My silence borders on aloofness or perhaps even indifference. Expressing vulnerability on paper and just a few people a recipe of feeling lost and alone most of the days, creating voiceless gaps for those near me but cant seem to reach me. I hear them, but feel powerless to respond, say what I am really feeling, immediately regretting my new norm. I watch as my niece is not allowed to just cry but to express what is coming up for her. TO use her words rather than shed tears, and envy boils up me as I wish I learned that behavior early on. Why don’t I have the words for what is inside me or maybe its just that I have too many? Too many things left unsaid to spare others my self-pitying thoughts. Always sacrificing my feelings in order to save others theirs, when the reality is some of my relationships could have used the honestly much earlier in time.
Always noting, recording, taking counts, keeping invisible scores that don’t serve me yet, in the morning quiet, those emotions bubble up along with the kettle. The contemplative moments are what I live for. The silence so my insides can scream inside my head, never allowed to come out. An act of self-protection turned me voiceless to bouncing emotions, imprisoning my face into impassivity. Trapped on the outside, hurting others with my inability to share, I still don’t quite know where this need to keep quiet came from. A form of protection that doesn’t serve me now in intimate relationships especially my marriage. Knowledge is not my savior. Breaking the bonds of silence is the real work, yet I refuse to do it.
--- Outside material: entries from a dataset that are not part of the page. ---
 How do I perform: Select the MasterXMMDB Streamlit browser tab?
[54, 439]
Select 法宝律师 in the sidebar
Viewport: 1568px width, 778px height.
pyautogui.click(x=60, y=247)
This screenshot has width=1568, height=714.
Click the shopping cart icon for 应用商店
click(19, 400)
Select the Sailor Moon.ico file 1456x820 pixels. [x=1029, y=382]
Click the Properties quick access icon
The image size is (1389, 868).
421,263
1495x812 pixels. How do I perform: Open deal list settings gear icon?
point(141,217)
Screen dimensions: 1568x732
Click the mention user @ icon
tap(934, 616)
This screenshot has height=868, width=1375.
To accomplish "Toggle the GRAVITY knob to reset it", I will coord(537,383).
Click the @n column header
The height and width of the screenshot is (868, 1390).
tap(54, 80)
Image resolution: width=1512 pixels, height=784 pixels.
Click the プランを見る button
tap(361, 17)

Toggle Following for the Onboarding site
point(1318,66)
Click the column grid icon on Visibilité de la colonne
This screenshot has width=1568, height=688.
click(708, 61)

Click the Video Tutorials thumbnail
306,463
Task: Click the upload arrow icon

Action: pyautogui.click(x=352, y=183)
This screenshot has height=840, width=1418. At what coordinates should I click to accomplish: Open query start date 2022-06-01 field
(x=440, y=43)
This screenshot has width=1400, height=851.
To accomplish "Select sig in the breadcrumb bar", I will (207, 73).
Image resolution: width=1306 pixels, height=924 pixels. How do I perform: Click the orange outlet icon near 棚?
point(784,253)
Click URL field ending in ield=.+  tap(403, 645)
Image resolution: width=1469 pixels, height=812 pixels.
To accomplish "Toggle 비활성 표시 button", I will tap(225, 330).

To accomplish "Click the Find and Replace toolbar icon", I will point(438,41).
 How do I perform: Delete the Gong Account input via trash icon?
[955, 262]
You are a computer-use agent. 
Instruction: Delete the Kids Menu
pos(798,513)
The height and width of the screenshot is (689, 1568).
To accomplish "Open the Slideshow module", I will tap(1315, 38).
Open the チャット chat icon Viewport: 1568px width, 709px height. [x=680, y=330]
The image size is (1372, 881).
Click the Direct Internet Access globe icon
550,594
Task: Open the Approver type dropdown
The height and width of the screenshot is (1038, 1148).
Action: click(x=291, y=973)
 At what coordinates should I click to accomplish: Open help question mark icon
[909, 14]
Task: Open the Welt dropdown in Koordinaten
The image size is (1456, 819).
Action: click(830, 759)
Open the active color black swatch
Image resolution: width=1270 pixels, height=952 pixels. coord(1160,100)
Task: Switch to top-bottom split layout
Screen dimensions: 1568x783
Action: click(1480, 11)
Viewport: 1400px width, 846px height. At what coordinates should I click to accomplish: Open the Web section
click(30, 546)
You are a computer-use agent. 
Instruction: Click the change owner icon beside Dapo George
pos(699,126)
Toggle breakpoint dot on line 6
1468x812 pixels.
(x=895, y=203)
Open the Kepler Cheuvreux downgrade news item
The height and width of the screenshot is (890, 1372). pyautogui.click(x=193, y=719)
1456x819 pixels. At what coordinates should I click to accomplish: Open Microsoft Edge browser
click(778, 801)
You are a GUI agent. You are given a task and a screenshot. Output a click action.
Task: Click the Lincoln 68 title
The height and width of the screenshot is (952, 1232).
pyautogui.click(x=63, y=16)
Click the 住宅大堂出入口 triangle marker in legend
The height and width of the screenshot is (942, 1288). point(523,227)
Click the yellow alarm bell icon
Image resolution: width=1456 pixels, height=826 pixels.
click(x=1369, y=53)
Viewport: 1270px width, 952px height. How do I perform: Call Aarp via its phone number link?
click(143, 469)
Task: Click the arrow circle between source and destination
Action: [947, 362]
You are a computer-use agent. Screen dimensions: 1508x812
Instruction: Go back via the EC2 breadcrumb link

Over the years, I have found release valves, but they all happen to be male. And there it is: the lasting impact of Papa from childhood. Forgiven but not forgotten. To keep myself safe from the discomfort of his alcoholism, I put a distance between my heart and voice. The ugly truth is that even when relationships are repaired, their negative impact lasts for far longer. It was easier when I could just blame him for my shit, but now what I learnt about anger and sadness does not assist me in other relationships. It handicaps them, makes them far more difficult than they need to be because of my refusal to break the glass of distance.
This is what frustrates me most. Blaming Papa for my actions does no good, but they worked for a while. They kept me safe when I was a boy, and even a young man, but now as a husband and a new father, these tools get to be discarded because they have become obstacles, a detriment to my closest relationships. It is only when I am alone but surrounded by my thoughts that it hits me the wrong paths of my life. Going over conversations where I fail to really say what I feel, instead, getting lost in defenses or over explanation of the facts when the problem is something else entirely. And so that same quiet which allowed me to let it out alone now teaches me to share, to use words to build a bond.
What no one ever tells you that even when you know the issue or the problem and perhaps even the solution, it doesn’t mean that you will get on that path. It’s like seeing the exit sign on the freeway and passing it right by because you are distracted or in dream mode, or looking at the phone, doing something else entirely when you should be looking to get off.
A simple solution becomes difficult due to my habit. The quiet. The fucking silence until the blow up. That’s the pattern as if those are the only switches to my tongue, on or off when they should be continually running to ensure the steam never builds up, the kettle doesn’t gurgle over and damage the relationships I am trying so hard to cement, build or maintain.
And so, I watch the kettle, helpless but wanting to be different. Perhaps one day, there will be time to take out the stuff inside before it explodes out. I will take the exit. I will not be quiet. Till then, I face this quiet alone.